§ ABOUT THIS EXERCISE:
What's needed is an exact copy of all the data below, without pictures.

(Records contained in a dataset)
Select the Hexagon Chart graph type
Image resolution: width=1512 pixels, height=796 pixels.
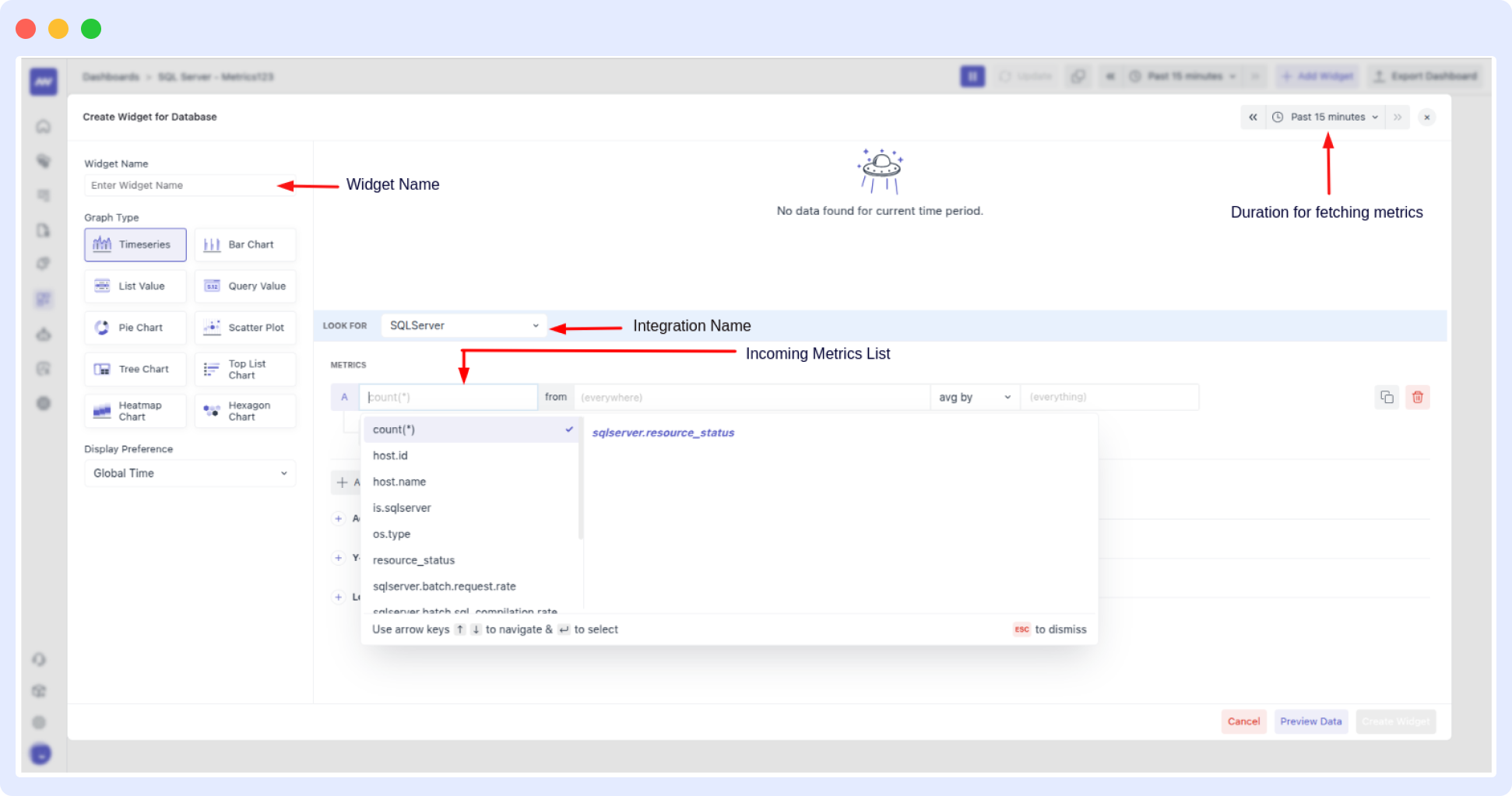[245, 410]
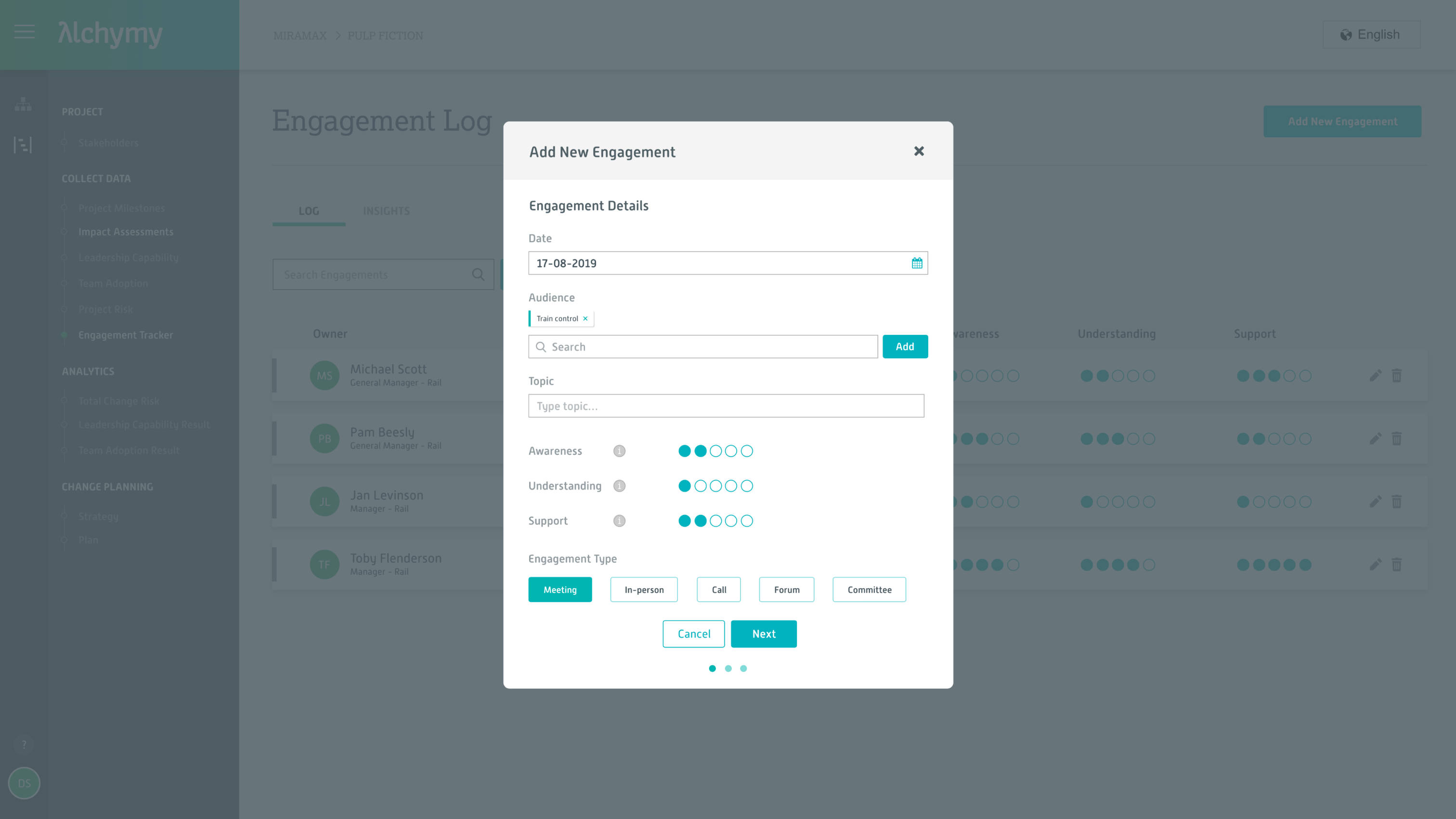1456x819 pixels.
Task: Click the search icon inside the audience field
Action: (540, 346)
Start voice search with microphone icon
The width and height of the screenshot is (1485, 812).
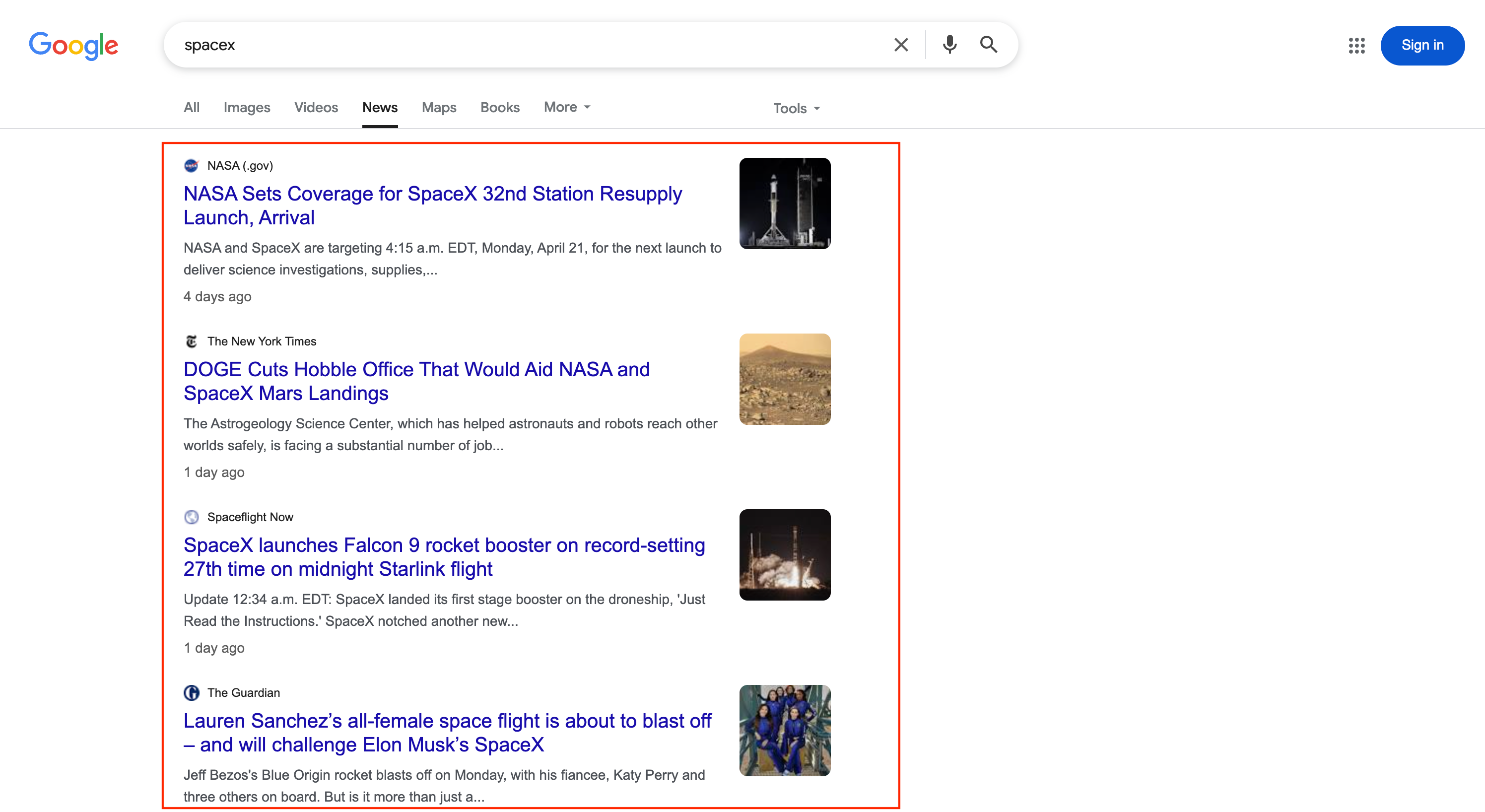(x=949, y=45)
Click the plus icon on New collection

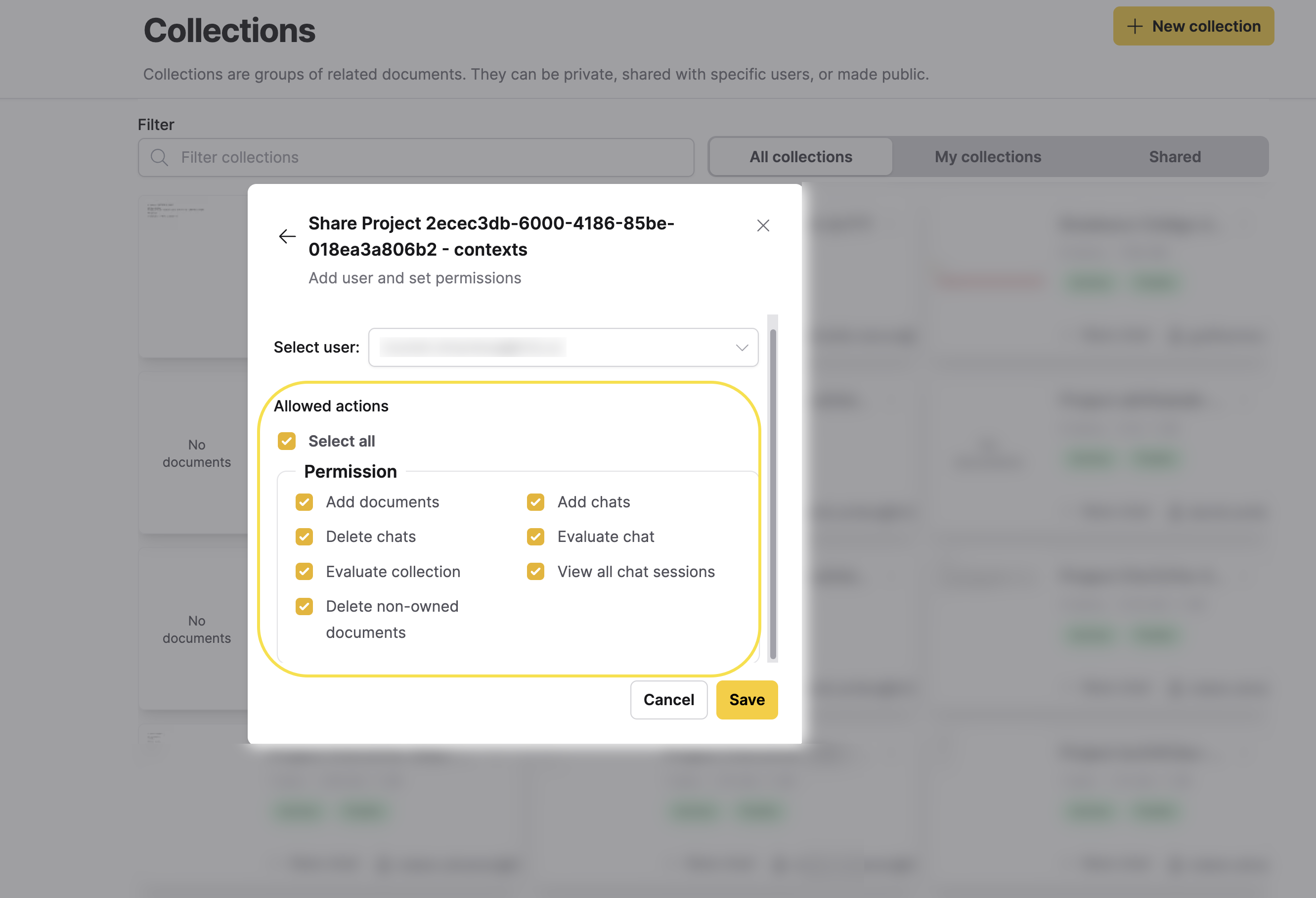click(1134, 27)
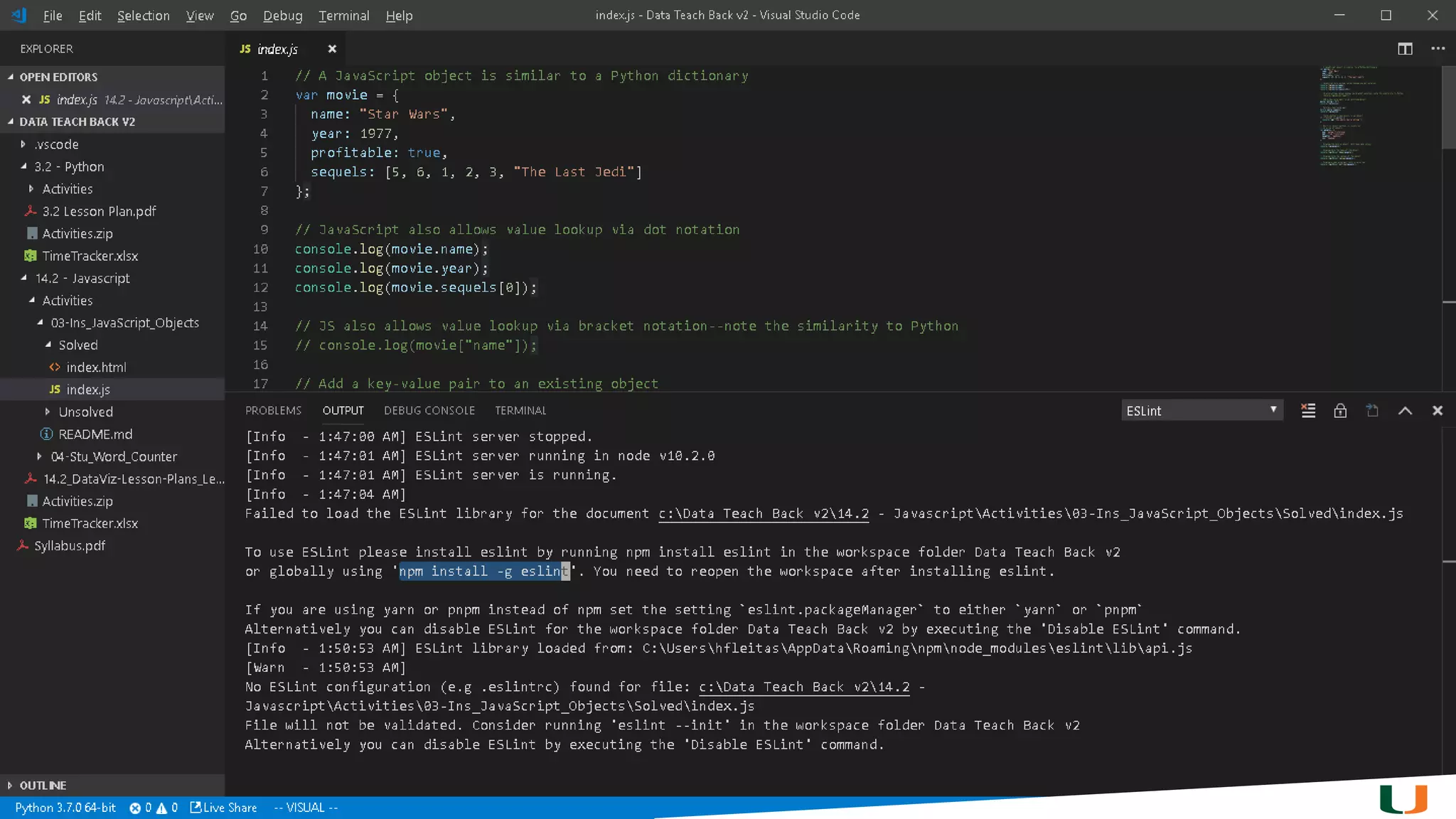Close the bottom output panel
This screenshot has width=1456, height=819.
coord(1437,410)
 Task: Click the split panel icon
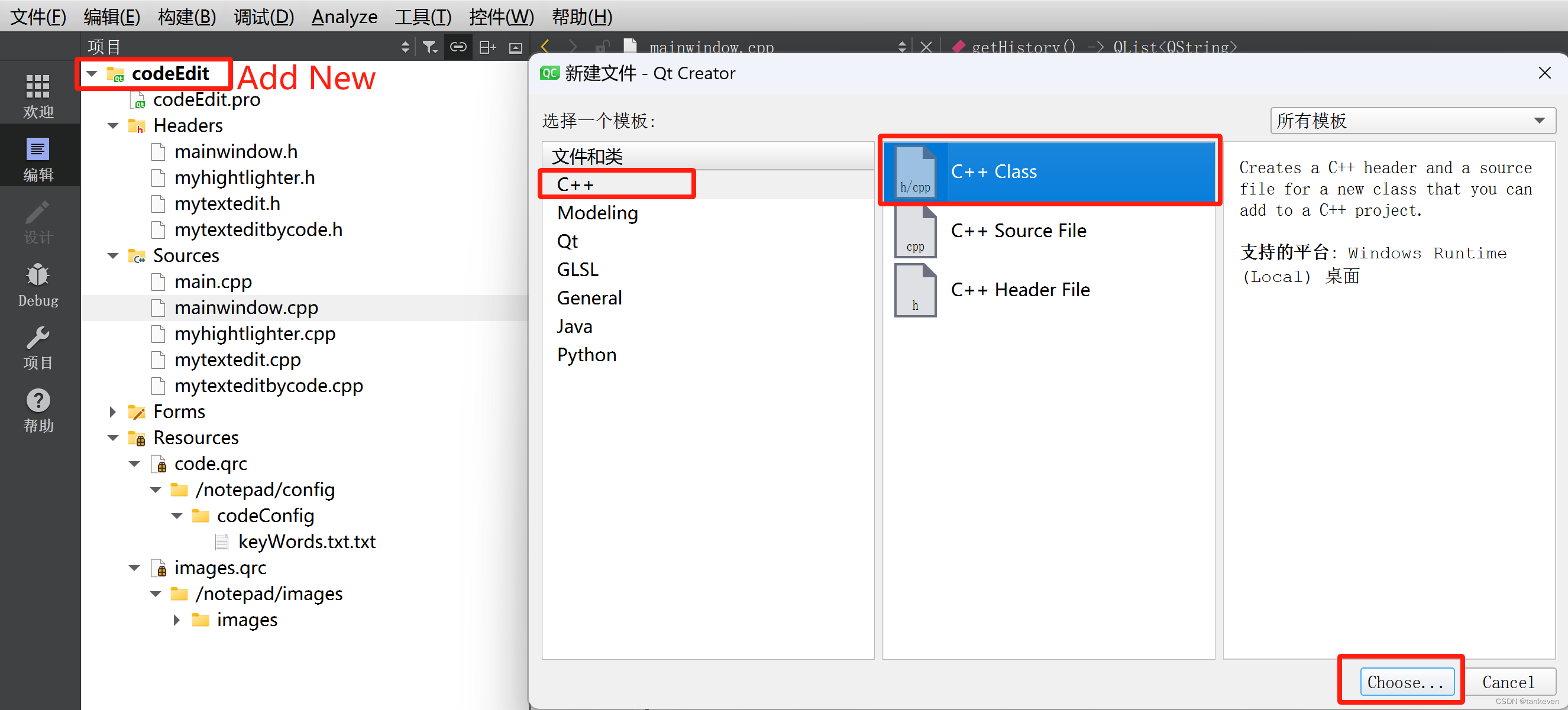pos(487,47)
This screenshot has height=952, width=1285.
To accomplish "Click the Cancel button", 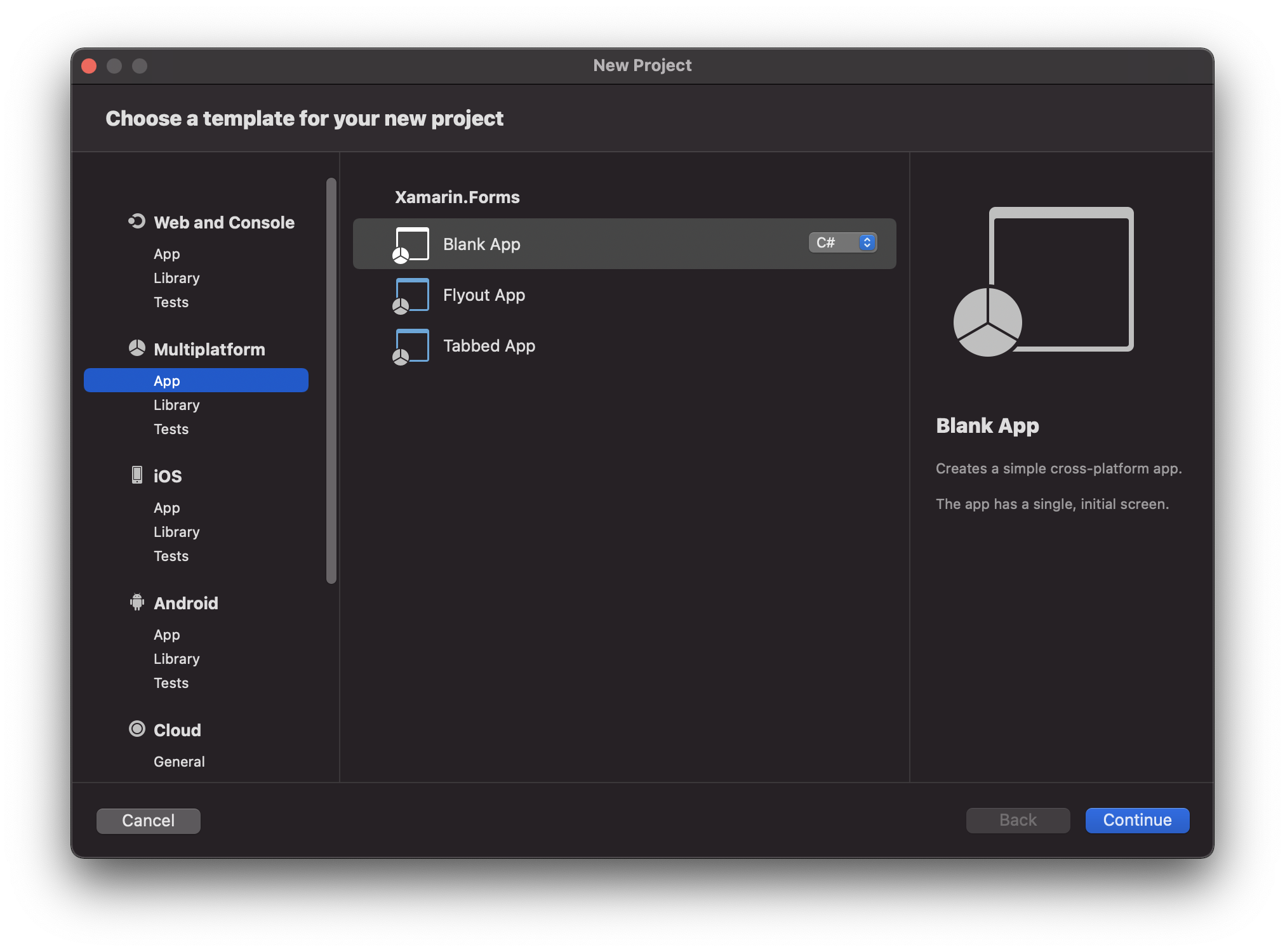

§ REPLY:
Select the Hexagon Chart graph type
Image resolution: width=1512 pixels, height=796 pixels.
[245, 410]
1456x819 pixels.
Task: Click the search icon inside the audience field
Action: (540, 346)
Start voice search with microphone icon
The width and height of the screenshot is (1485, 812).
(x=949, y=45)
Click the plus icon on New collection

click(1134, 27)
Close the bottom output panel
This screenshot has width=1456, height=819.
coord(1437,410)
 Task: Click the split panel icon
pos(487,47)
This screenshot has height=952, width=1285.
To accomplish "Click the Cancel button", 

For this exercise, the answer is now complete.